FIG. 6 shows the destination and publication application model for a presently preferred embodiment of the present invention. The actual mechanism by which the ESP 100 is published to various platforms is shown therein. The ESP 100 specifies the associations between the various assets 102. The assets 102 are organized according to content source 160, and their locations are stored in content server 42. Each site section 166 has a number of package slots 170 to hold a line up of ESPs 100, as well as individual asset slots 176 to hold assets not associated with ESPs. Each package slot 170 also has a number of associated templates 180. Each template 180 has number of asset slots 182 intended to contain specific assets associated with a particular ESP 100. When a site section 166 is mapped to a specific content source 160, it exposes its package slots 170 and its templates 180 to the ESP 100 added to the content source 160.

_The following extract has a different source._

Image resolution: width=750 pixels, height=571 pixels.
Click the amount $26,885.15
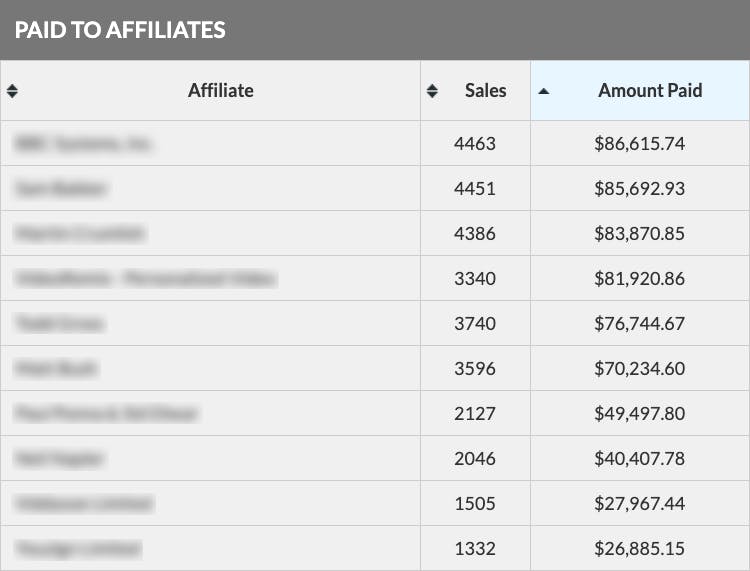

 As an example of the above processes, let us assume that a TV news producer desires to create an ESP for a current event story, such as a hurricane in Texas. The producer sets up the ESP, and names it “Hurricane”. The producer then assigns a reporter and a cameraperson to cover the hurricane in situ. A researcher is assigned to the project to locate and retrieve background information on hurricanes in general, and previous hurricanes in Texas. A video editor, and other standard editing personnel are also assigned to the project.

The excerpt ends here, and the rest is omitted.